* [Problem to solve] Every entry needs to be printed exactly, please.

* [Source data]
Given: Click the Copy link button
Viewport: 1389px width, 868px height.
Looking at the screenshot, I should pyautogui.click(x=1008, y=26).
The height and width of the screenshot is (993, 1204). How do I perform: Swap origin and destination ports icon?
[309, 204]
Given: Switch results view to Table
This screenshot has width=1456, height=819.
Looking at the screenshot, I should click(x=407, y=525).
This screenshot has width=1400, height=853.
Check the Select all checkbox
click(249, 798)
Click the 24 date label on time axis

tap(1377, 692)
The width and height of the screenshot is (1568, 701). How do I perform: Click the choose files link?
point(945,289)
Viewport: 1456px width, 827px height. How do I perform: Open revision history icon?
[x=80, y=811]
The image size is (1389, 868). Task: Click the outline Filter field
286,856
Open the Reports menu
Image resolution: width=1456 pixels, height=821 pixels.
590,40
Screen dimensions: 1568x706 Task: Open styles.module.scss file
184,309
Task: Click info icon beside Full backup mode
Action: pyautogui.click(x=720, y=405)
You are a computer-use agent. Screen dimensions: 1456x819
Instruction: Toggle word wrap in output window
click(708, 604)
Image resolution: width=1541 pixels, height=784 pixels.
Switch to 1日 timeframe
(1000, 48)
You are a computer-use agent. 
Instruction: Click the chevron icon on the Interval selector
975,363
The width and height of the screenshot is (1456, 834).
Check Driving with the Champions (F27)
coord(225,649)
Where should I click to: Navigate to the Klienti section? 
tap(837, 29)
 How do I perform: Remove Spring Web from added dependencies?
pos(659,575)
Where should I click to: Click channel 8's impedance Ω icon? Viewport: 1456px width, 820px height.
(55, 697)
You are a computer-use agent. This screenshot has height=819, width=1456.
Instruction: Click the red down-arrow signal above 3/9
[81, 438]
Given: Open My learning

* [Exercise output]
Given: Click the Copy link button
Viewport: 1389px width, 868px height.
Looking at the screenshot, I should pyautogui.click(x=1008, y=26).
The height and width of the screenshot is (993, 1204). How do I perform: Swap origin and destination ports icon?
[309, 204]
Given: Switch results view to Table
This screenshot has width=1456, height=819.
Looking at the screenshot, I should click(x=407, y=525).
This screenshot has width=1400, height=853.
Check the Select all checkbox
click(249, 798)
Click the 24 date label on time axis

tap(1377, 692)
The width and height of the screenshot is (1568, 701). How do I perform: Click the choose files link?
point(945,289)
Viewport: 1456px width, 827px height. How do I perform: Open revision history icon?
[x=80, y=811]
The image size is (1389, 868). Task: Click the outline Filter field
286,856
Open the Reports menu
Image resolution: width=1456 pixels, height=821 pixels.
590,40
Screen dimensions: 1568x706 Task: Open styles.module.scss file
184,309
Task: Click info icon beside Full backup mode
Action: pyautogui.click(x=720, y=405)
You are a computer-use agent. Screen dimensions: 1456x819
Instruction: Toggle word wrap in output window
click(708, 604)
Image resolution: width=1541 pixels, height=784 pixels.
Switch to 1日 timeframe
(1000, 48)
You are a computer-use agent. 
Instruction: Click the chevron icon on the Interval selector
975,363
The width and height of the screenshot is (1456, 834).
Check Driving with the Champions (F27)
coord(225,649)
Where should I click to: Navigate to the Klienti section? 
tap(837, 29)
 How do I perform: Remove Spring Web from added dependencies?
pos(659,575)
Where should I click to: Click channel 8's impedance Ω icon? Viewport: 1456px width, 820px height.
(55, 697)
You are a computer-use agent. This screenshot has height=819, width=1456.
Instruction: Click the red down-arrow signal above 3/9
[81, 438]
Given: Open My learning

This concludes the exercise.